## What the task asks
Set out every line of the records below as a numbered list, omitting the blank lines.

## Exercise material
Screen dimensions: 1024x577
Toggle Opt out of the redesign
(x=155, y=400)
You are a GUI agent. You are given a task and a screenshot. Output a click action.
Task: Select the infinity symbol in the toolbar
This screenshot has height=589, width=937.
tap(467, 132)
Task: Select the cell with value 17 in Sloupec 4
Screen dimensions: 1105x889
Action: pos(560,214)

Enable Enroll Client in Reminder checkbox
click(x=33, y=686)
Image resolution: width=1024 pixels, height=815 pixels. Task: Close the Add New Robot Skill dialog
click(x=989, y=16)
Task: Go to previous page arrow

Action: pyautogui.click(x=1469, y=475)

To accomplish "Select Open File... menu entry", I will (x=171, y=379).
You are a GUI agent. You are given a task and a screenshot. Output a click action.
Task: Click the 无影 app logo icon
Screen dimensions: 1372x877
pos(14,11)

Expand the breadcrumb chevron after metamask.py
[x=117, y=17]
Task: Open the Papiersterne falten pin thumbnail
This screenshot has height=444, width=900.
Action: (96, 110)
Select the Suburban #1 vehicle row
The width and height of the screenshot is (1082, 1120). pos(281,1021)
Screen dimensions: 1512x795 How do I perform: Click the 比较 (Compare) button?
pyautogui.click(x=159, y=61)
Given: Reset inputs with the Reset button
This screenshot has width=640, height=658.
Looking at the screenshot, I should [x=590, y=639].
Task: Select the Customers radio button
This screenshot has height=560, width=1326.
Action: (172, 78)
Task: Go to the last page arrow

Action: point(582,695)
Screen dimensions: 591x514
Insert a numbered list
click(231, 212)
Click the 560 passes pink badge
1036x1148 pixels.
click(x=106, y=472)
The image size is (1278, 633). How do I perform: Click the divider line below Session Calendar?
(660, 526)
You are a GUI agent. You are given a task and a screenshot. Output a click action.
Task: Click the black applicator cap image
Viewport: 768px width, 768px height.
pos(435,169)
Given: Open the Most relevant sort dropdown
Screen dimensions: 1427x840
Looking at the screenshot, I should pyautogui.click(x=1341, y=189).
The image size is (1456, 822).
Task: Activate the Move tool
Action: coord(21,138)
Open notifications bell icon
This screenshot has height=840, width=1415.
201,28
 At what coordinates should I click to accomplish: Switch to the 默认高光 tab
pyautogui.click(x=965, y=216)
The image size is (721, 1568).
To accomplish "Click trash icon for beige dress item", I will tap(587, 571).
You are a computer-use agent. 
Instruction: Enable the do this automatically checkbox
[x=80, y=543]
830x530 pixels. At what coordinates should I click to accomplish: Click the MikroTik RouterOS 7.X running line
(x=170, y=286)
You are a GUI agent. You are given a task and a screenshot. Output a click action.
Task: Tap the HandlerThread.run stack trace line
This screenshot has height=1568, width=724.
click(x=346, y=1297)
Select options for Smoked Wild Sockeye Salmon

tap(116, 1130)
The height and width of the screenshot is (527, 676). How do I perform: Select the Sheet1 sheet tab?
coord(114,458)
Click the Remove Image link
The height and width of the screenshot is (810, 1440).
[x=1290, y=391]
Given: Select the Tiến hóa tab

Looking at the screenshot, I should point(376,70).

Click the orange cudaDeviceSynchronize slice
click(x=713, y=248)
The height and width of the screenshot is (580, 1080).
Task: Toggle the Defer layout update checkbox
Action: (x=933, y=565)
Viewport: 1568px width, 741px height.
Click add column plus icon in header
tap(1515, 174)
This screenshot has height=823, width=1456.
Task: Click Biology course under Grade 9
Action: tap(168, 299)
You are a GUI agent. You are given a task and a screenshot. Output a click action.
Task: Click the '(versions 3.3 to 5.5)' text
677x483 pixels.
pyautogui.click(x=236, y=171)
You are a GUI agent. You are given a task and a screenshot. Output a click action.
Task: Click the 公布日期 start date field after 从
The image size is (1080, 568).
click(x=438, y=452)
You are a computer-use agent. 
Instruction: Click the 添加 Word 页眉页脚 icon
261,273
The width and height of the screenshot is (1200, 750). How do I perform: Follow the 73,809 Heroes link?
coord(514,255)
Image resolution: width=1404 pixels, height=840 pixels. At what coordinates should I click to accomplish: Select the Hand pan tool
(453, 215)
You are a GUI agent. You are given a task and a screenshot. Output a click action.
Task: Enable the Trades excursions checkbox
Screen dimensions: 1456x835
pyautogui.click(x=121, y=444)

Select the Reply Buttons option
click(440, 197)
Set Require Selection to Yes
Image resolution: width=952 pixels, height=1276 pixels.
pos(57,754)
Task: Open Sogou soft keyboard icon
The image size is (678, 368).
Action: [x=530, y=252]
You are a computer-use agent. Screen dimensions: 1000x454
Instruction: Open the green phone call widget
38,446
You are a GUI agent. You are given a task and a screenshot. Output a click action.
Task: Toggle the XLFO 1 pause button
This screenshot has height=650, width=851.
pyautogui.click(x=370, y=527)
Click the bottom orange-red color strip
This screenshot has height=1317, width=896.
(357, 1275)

## Task solution
1. Screen dimensions: 1024x577
2. Toggle Opt out of the redesign
3. (x=155, y=400)
4. You are a GUI agent. You are given a task and a screenshot. Output a click action.
5. Task: Select the infinity symbol in the toolbar
6. This screenshot has height=589, width=937.
7. tap(467, 132)
8. Task: Select the cell with value 17 in Sloupec 4
9. Screen dimensions: 1105x889
10. Action: pos(560,214)
11. Enable Enroll Client in Reminder checkbox
12. click(x=33, y=686)
13. Image resolution: width=1024 pixels, height=815 pixels. Task: Close the Add New Robot Skill dialog
14. click(x=989, y=16)
15. Task: Go to previous page arrow
16. Action: pyautogui.click(x=1469, y=475)
17. To accomplish "Select Open File... menu entry", I will (x=171, y=379).
18. You are a GUI agent. You are given a task and a screenshot. Output a click action.
19. Task: Click the 无影 app logo icon
20. Screen dimensions: 1372x877
21. pos(14,11)
22. Expand the breadcrumb chevron after metamask.py
23. [x=117, y=17]
24. Task: Open the Papiersterne falten pin thumbnail
25. This screenshot has height=444, width=900.
26. Action: (96, 110)
27. Select the Suburban #1 vehicle row
28. The width and height of the screenshot is (1082, 1120). pos(281,1021)
29. Screen dimensions: 1512x795 How do I perform: Click the 比较 (Compare) button?
30. pyautogui.click(x=159, y=61)
31. Given: Reset inputs with the Reset button
32. This screenshot has width=640, height=658.
33. Looking at the screenshot, I should [x=590, y=639].
34. Task: Select the Customers radio button
35. This screenshot has height=560, width=1326.
36. Action: (172, 78)
37. Task: Go to the last page arrow
38. Action: point(582,695)
39. Screen dimensions: 591x514
40. Insert a numbered list
41. click(231, 212)
42. Click the 560 passes pink badge
43. 1036x1148 pixels.
44. click(x=106, y=472)
45. The image size is (1278, 633). How do I perform: Click the divider line below Session Calendar?
46. (660, 526)
47. You are a GUI agent. You are given a task and a screenshot. Output a click action.
48. Task: Click the black applicator cap image
49. Viewport: 768px width, 768px height.
50. pos(435,169)
51. Given: Open the Most relevant sort dropdown
52. Screen dimensions: 1427x840
53. Looking at the screenshot, I should pyautogui.click(x=1341, y=189).
54. The image size is (1456, 822).
55. Task: Activate the Move tool
56. Action: coord(21,138)
57. Open notifications bell icon
58. This screenshot has height=840, width=1415.
59. 201,28
60.  At what coordinates should I click to accomplish: Switch to the 默认高光 tab
61. pyautogui.click(x=965, y=216)
62. The image size is (721, 1568).
63. To accomplish "Click trash icon for beige dress item", I will tap(587, 571).
64. You are a computer-use agent. 
65. Instruction: Enable the do this automatically checkbox
66. [x=80, y=543]
67. 830x530 pixels. At what coordinates should I click to accomplish: Click the MikroTik RouterOS 7.X running line
68. (x=170, y=286)
69. You are a GUI agent. You are given a task and a screenshot. Output a click action.
70. Task: Tap the HandlerThread.run stack trace line
71. This screenshot has height=1568, width=724.
72. click(x=346, y=1297)
73. Select options for Smoked Wild Sockeye Salmon
74. tap(116, 1130)
75. The height and width of the screenshot is (527, 676). How do I perform: Select the Sheet1 sheet tab?
76. coord(114,458)
77. Click the Remove Image link
78. The height and width of the screenshot is (810, 1440).
79. [x=1290, y=391]
80. Given: Select the Tiến hóa tab
81. Looking at the screenshot, I should point(376,70).
82. Click the orange cudaDeviceSynchronize slice
83. click(x=713, y=248)
84. The height and width of the screenshot is (580, 1080).
85. Task: Toggle the Defer layout update checkbox
86. Action: (x=933, y=565)
87. Viewport: 1568px width, 741px height.
88. Click add column plus icon in header
89. tap(1515, 174)
90. This screenshot has height=823, width=1456.
91. Task: Click Biology course under Grade 9
92. Action: tap(168, 299)
93. You are a GUI agent. You are given a task and a screenshot. Output a click action.
94. Task: Click the '(versions 3.3 to 5.5)' text
95. 677x483 pixels.
96. pyautogui.click(x=236, y=171)
97. You are a GUI agent. You are given a task and a screenshot. Output a click action.
98. Task: Click the 公布日期 start date field after 从
99. The image size is (1080, 568).
100. click(x=438, y=452)
101. You are a computer-use agent. 
102. Instruction: Click the 添加 Word 页眉页脚 icon
103. 261,273
104. The width and height of the screenshot is (1200, 750). How do I perform: Follow the 73,809 Heroes link?
105. coord(514,255)
106. Image resolution: width=1404 pixels, height=840 pixels. At what coordinates should I click to accomplish: Select the Hand pan tool
107. (453, 215)
108. You are a GUI agent. You are given a task and a screenshot. Output a click action.
109. Task: Enable the Trades excursions checkbox
110. Screen dimensions: 1456x835
111. pyautogui.click(x=121, y=444)
112. Select the Reply Buttons option
113. click(440, 197)
114. Set Require Selection to Yes
115. Image resolution: width=952 pixels, height=1276 pixels.
116. pos(57,754)
117. Task: Open Sogou soft keyboard icon
118. The image size is (678, 368).
119. Action: [x=530, y=252]
120. You are a computer-use agent. Screen dimensions: 1000x454
121. Instruction: Open the green phone call widget
122. 38,446
123. You are a GUI agent. You are given a task and a screenshot. Output a click action.
124. Task: Toggle the XLFO 1 pause button
125. This screenshot has height=650, width=851.
126. pyautogui.click(x=370, y=527)
127. Click the bottom orange-red color strip
128. This screenshot has height=1317, width=896.
129. (357, 1275)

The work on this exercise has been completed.